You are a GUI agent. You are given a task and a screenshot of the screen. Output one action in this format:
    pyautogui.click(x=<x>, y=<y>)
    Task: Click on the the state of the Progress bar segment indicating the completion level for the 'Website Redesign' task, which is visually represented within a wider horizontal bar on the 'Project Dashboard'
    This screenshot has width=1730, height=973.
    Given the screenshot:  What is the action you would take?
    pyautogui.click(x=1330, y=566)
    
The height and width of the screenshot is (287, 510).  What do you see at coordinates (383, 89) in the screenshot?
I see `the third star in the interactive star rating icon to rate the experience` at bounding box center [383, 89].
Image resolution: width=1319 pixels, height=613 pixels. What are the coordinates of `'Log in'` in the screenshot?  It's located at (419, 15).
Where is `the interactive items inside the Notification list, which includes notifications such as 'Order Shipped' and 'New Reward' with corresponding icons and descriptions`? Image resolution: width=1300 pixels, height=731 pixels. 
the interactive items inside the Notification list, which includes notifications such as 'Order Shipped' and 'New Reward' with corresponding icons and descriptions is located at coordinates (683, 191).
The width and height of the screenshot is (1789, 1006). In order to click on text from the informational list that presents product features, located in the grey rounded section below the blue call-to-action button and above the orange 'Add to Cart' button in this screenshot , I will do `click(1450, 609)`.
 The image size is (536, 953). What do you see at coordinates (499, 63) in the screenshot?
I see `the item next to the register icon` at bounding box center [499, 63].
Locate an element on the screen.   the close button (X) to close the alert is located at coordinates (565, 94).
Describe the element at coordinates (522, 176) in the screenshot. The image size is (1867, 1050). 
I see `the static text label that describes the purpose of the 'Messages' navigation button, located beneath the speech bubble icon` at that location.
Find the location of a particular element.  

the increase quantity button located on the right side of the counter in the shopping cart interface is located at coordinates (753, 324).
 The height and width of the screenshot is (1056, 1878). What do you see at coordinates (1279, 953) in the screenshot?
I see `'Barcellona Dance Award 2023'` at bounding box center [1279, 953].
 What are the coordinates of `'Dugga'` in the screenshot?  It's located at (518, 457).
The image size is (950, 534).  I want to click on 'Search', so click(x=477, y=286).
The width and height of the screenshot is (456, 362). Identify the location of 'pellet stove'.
^^^^
## Aim
Copy the material from its first line through the line containing "center [383, 89].", replacing "Website Redesign" with "Mobile App Launch" and leaving everything else unchanged.

## Task response
You are a GUI agent. You are given a task and a screenshot of the screen. Output one action in this format:
    pyautogui.click(x=<x>, y=<y>)
    Task: Click on the the state of the Progress bar segment indicating the completion level for the 'Mobile App Launch' task, which is visually represented within a wider horizontal bar on the 'Project Dashboard'
    This screenshot has width=1730, height=973.
    Given the screenshot:  What is the action you would take?
    pyautogui.click(x=1330, y=566)
    
The height and width of the screenshot is (287, 510).  What do you see at coordinates (383, 89) in the screenshot?
I see `the third star in the interactive star rating icon to rate the experience` at bounding box center [383, 89].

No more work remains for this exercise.